* GIVEN INSTRUCTION: Recast every line of all the items below as a numbered list, leaving out blank lines.

[Records from a collection]

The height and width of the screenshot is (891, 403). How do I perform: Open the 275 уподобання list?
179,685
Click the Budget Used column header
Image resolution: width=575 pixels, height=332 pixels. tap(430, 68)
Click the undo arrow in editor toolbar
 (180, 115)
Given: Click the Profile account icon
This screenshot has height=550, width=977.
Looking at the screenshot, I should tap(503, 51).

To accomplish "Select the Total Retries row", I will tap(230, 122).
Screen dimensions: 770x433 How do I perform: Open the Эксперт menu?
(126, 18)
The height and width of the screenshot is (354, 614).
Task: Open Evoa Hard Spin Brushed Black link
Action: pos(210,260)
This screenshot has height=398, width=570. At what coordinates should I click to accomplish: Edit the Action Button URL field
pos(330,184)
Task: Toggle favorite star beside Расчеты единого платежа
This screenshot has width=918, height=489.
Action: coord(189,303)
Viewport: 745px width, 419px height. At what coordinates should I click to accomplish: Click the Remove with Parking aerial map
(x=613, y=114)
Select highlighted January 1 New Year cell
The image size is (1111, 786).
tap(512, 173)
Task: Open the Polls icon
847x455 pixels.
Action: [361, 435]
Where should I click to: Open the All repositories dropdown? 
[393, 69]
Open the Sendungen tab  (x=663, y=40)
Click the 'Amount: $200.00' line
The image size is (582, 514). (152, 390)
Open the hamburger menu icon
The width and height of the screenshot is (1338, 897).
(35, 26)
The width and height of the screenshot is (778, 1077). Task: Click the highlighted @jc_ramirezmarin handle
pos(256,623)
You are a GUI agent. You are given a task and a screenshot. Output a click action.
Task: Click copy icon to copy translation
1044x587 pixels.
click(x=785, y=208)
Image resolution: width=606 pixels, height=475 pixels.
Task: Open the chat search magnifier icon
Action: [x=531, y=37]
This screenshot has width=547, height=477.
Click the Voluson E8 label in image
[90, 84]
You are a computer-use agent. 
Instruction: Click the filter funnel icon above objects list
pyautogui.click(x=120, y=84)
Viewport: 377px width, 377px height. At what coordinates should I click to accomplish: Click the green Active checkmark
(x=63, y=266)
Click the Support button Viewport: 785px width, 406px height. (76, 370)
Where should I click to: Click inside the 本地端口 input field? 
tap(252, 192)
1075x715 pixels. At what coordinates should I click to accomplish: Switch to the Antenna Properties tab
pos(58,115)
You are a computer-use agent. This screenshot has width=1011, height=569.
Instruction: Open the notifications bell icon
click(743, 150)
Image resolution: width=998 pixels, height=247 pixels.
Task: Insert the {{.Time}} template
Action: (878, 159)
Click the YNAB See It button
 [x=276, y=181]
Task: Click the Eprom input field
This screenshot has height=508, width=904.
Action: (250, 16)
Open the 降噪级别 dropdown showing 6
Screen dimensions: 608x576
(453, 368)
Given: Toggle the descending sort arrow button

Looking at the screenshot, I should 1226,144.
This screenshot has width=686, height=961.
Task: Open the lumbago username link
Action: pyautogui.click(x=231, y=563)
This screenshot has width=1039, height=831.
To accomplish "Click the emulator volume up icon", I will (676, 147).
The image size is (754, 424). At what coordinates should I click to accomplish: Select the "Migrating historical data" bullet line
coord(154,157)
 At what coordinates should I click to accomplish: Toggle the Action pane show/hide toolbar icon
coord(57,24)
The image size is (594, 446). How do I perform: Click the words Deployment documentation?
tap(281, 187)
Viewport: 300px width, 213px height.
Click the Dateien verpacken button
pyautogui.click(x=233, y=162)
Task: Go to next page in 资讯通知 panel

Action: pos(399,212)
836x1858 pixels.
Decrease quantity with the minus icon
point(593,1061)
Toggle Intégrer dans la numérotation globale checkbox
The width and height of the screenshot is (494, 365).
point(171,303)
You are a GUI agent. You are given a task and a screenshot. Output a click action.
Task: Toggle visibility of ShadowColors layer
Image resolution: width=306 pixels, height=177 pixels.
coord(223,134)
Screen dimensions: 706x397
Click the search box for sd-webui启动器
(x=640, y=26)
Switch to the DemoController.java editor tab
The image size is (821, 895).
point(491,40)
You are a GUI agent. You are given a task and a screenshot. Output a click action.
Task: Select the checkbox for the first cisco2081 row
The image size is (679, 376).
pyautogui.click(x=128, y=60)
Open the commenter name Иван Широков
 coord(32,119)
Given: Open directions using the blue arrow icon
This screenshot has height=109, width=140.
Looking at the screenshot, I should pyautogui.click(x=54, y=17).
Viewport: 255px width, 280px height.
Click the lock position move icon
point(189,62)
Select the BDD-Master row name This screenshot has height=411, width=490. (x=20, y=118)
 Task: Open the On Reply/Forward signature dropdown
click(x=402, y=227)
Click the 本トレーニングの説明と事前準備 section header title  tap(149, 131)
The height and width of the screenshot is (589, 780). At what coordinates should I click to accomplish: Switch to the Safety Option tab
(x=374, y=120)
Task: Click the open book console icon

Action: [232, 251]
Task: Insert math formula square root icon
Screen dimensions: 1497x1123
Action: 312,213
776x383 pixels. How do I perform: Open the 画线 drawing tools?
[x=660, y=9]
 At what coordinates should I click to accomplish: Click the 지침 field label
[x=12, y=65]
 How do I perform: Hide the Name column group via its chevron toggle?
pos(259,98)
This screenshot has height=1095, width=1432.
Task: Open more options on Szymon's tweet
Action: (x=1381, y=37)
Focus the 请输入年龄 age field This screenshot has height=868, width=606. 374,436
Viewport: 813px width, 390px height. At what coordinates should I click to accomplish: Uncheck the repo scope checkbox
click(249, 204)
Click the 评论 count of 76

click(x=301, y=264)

* WORKED SOLUTION:
1. The height and width of the screenshot is (891, 403). How do I perform: Open the 275 уподобання list?
2. 179,685
3. Click the Budget Used column header
4. Image resolution: width=575 pixels, height=332 pixels. tap(430, 68)
5. Click the undo arrow in editor toolbar
6.  (180, 115)
7. Given: Click the Profile account icon
8. This screenshot has height=550, width=977.
9. Looking at the screenshot, I should tap(503, 51).
10. To accomplish "Select the Total Retries row", I will tap(230, 122).
11. Screen dimensions: 770x433 How do I perform: Open the Эксперт menu?
12. (126, 18)
13. The height and width of the screenshot is (354, 614).
14. Task: Open Evoa Hard Spin Brushed Black link
15. Action: pos(210,260)
16. This screenshot has height=398, width=570. At what coordinates should I click to accomplish: Edit the Action Button URL field
17. pos(330,184)
18. Task: Toggle favorite star beside Расчеты единого платежа
19. This screenshot has width=918, height=489.
20. Action: coord(189,303)
21. Viewport: 745px width, 419px height. At what coordinates should I click to accomplish: Click the Remove with Parking aerial map
22. (x=613, y=114)
23. Select highlighted January 1 New Year cell
24. The image size is (1111, 786).
25. tap(512, 173)
26. Task: Open the Polls icon
27. 847x455 pixels.
28. Action: [361, 435]
29. Where should I click to: Open the All repositories dropdown? 
30. [393, 69]
31. Open the Sendungen tab  (x=663, y=40)
32. Click the 'Amount: $200.00' line
33. The image size is (582, 514). (152, 390)
34. Open the hamburger menu icon
35. The width and height of the screenshot is (1338, 897).
36. (35, 26)
37. The width and height of the screenshot is (778, 1077). Task: Click the highlighted @jc_ramirezmarin handle
38. pos(256,623)
39. You are a GUI agent. You are given a task and a screenshot. Output a click action.
40. Task: Click copy icon to copy translation
41. 1044x587 pixels.
42. click(x=785, y=208)
43. Image resolution: width=606 pixels, height=475 pixels.
44. Task: Open the chat search magnifier icon
45. Action: [x=531, y=37]
46. This screenshot has width=547, height=477.
47. Click the Voluson E8 label in image
48. [90, 84]
49. You are a computer-use agent. 
50. Instruction: Click the filter funnel icon above objects list
51. pyautogui.click(x=120, y=84)
52. Viewport: 377px width, 377px height. At what coordinates should I click to accomplish: Click the green Active checkmark
53. (x=63, y=266)
54. Click the Support button Viewport: 785px width, 406px height. (76, 370)
55. Where should I click to: Click inside the 本地端口 input field? 
56. tap(252, 192)
57. 1075x715 pixels. At what coordinates should I click to accomplish: Switch to the Antenna Properties tab
58. pos(58,115)
59. You are a computer-use agent. This screenshot has width=1011, height=569.
60. Instruction: Open the notifications bell icon
61. click(743, 150)
62. Image resolution: width=998 pixels, height=247 pixels.
63. Task: Insert the {{.Time}} template
64. Action: (878, 159)
65. Click the YNAB See It button
66.  [x=276, y=181]
67. Task: Click the Eprom input field
68. This screenshot has height=508, width=904.
69. Action: (250, 16)
70. Open the 降噪级别 dropdown showing 6
71. Screen dimensions: 608x576
72. (453, 368)
73. Given: Toggle the descending sort arrow button
74. Looking at the screenshot, I should 1226,144.
75. This screenshot has width=686, height=961.
76. Task: Open the lumbago username link
77. Action: pyautogui.click(x=231, y=563)
78. This screenshot has width=1039, height=831.
79. To accomplish "Click the emulator volume up icon", I will (676, 147).
80. The image size is (754, 424). At what coordinates should I click to accomplish: Select the "Migrating historical data" bullet line
81. coord(154,157)
82.  At what coordinates should I click to accomplish: Toggle the Action pane show/hide toolbar icon
83. coord(57,24)
84. The image size is (594, 446). How do I perform: Click the words Deployment documentation?
85. tap(281, 187)
86. Viewport: 300px width, 213px height.
87. Click the Dateien verpacken button
88. pyautogui.click(x=233, y=162)
89. Task: Go to next page in 资讯通知 panel
90. Action: pos(399,212)
91. 836x1858 pixels.
92. Decrease quantity with the minus icon
93. point(593,1061)
94. Toggle Intégrer dans la numérotation globale checkbox
95. The width and height of the screenshot is (494, 365).
96. point(171,303)
97. You are a GUI agent. You are given a task and a screenshot. Output a click action.
98. Task: Toggle visibility of ShadowColors layer
99. Image resolution: width=306 pixels, height=177 pixels.
100. coord(223,134)
101. Screen dimensions: 706x397
102. Click the search box for sd-webui启动器
103. (x=640, y=26)
104. Switch to the DemoController.java editor tab
105. The image size is (821, 895).
106. point(491,40)
107. You are a GUI agent. You are given a task and a screenshot. Output a click action.
108. Task: Select the checkbox for the first cisco2081 row
109. The image size is (679, 376).
110. pyautogui.click(x=128, y=60)
111. Open the commenter name Иван Широков
112.  coord(32,119)
113. Given: Open directions using the blue arrow icon
114. This screenshot has height=109, width=140.
115. Looking at the screenshot, I should pyautogui.click(x=54, y=17).
116. Viewport: 255px width, 280px height.
117. Click the lock position move icon
118. point(189,62)
119. Select the BDD-Master row name This screenshot has height=411, width=490. (x=20, y=118)
120.  Task: Open the On Reply/Forward signature dropdown
121. click(x=402, y=227)
122. Click the 本トレーニングの説明と事前準備 section header title  tap(149, 131)
123. The height and width of the screenshot is (589, 780). At what coordinates should I click to accomplish: Switch to the Safety Option tab
124. (x=374, y=120)
125. Task: Click the open book console icon
126. Action: [232, 251]
127. Task: Insert math formula square root icon
128. Screen dimensions: 1497x1123
129. Action: 312,213
130. 776x383 pixels. How do I perform: Open the 画线 drawing tools?
131. [x=660, y=9]
132.  At what coordinates should I click to accomplish: Click the 지침 field label
133. [x=12, y=65]
134.  How do I perform: Hide the Name column group via its chevron toggle?
135. pos(259,98)
136. This screenshot has height=1095, width=1432.
137. Task: Open more options on Szymon's tweet
138. Action: (x=1381, y=37)
139. Focus the 请输入年龄 age field This screenshot has height=868, width=606. 374,436
140. Viewport: 813px width, 390px height. At what coordinates should I click to accomplish: Uncheck the repo scope checkbox
141. click(249, 204)
142. Click the 评论 count of 76
143. click(x=301, y=264)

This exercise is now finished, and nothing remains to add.